Consider the following unitary operation $$ U = (CNOT_{13} \otimes I_2)(CNOT_{12} \otimes I_3)(H_1 \otimes I_2 \otimes I_3) $$ where the indices $i = 1,2,3$ indicates on which qbit the gates are acting on. $CNOT_{ij}$ means that the qbit $i$ controls the qbit $j$.

(a) What is the Hilbert space of this problem ? What's the dimension ?

solution : $\mathcal{H} = (\mathbb{C}^2)^{\otimes 3}$ and $\dim \mathcal{H} = 2^3 = 8$.

(b) Draw the circuit.

solution :

enter image description here

(c) The initial state of the circuit is $|0\rangle \otimes |0\rangle \otimes |0\rangle$. Compute the final state.
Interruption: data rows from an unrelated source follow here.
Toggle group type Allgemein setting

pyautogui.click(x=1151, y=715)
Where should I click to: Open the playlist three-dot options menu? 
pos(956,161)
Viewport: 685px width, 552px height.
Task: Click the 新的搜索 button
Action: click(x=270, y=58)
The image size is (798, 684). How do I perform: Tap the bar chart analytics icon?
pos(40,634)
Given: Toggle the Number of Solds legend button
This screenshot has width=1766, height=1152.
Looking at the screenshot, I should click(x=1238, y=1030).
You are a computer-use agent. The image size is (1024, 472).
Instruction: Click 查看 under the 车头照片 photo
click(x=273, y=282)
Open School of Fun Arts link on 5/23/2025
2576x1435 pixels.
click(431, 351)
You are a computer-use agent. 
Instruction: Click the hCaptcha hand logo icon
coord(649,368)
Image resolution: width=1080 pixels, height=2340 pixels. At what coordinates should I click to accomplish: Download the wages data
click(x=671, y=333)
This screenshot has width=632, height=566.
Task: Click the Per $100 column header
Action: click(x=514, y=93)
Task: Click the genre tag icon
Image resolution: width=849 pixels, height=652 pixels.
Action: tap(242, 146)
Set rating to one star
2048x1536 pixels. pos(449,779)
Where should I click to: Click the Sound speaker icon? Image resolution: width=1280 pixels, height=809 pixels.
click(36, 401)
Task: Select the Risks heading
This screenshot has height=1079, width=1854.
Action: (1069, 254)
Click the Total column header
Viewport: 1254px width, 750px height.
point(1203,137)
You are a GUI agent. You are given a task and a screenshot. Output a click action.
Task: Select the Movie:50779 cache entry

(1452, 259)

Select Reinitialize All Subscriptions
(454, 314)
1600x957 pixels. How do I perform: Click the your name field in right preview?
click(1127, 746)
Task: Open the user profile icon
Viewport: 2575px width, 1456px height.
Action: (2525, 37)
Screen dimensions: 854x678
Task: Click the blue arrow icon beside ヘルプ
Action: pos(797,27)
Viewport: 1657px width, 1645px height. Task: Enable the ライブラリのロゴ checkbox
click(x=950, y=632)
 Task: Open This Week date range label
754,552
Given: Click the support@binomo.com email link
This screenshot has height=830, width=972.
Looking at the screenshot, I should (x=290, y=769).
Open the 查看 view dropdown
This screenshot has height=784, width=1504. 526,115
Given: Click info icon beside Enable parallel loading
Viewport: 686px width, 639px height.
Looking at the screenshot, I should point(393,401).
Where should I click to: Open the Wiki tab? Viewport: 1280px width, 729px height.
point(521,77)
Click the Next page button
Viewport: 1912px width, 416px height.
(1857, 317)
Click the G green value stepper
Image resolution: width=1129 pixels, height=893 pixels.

solution : Step by step I find :

1)
$$ (H_1 \otimes I_2 \otimes I_3)(|0\rangle \otimes |0\rangle \otimes |0\rangle) = H|0\rangle \otimes |0\rangle \otimes |0\rangle = |+\rangle \otimes |0\rangle \otimes |0\rangle = |\Psi(t_1)\rangle $$

2) $$ (CNOT_{12} \otimes I_3)|\Psi(t_1)\rangle = |+\rangle \otimes |+\rangle \otimes |0\rangle = |\Psi(t_2)\rangle $$

3) $$ (CNOT_{13} \otimes I_2)|\Psi(t_2)\rangle = |+\rangle \otimes |+\rangle \otimes |+\rangle = |\Psi(end)\rangle $$

(d) Suppose that the hardware architecture can only make the operation $CNOT_{31}$. Propose a modification of the circuit on the bit $1$ and $3$ such that the new circuit is equivalent to the first one.

solution : I'm not confident about that part but I have that $(CNOT_{31} \otimes I_2)|\Psi(t_2)\rangle = |+\rangle \otimes |+\rangle \otimes |0\rangle$ so in order to retrieve the $|\Psi(end)\rangle$ state we just have to put another Hadamard gate on the third qubit after the CNOT gate. Am I correct ?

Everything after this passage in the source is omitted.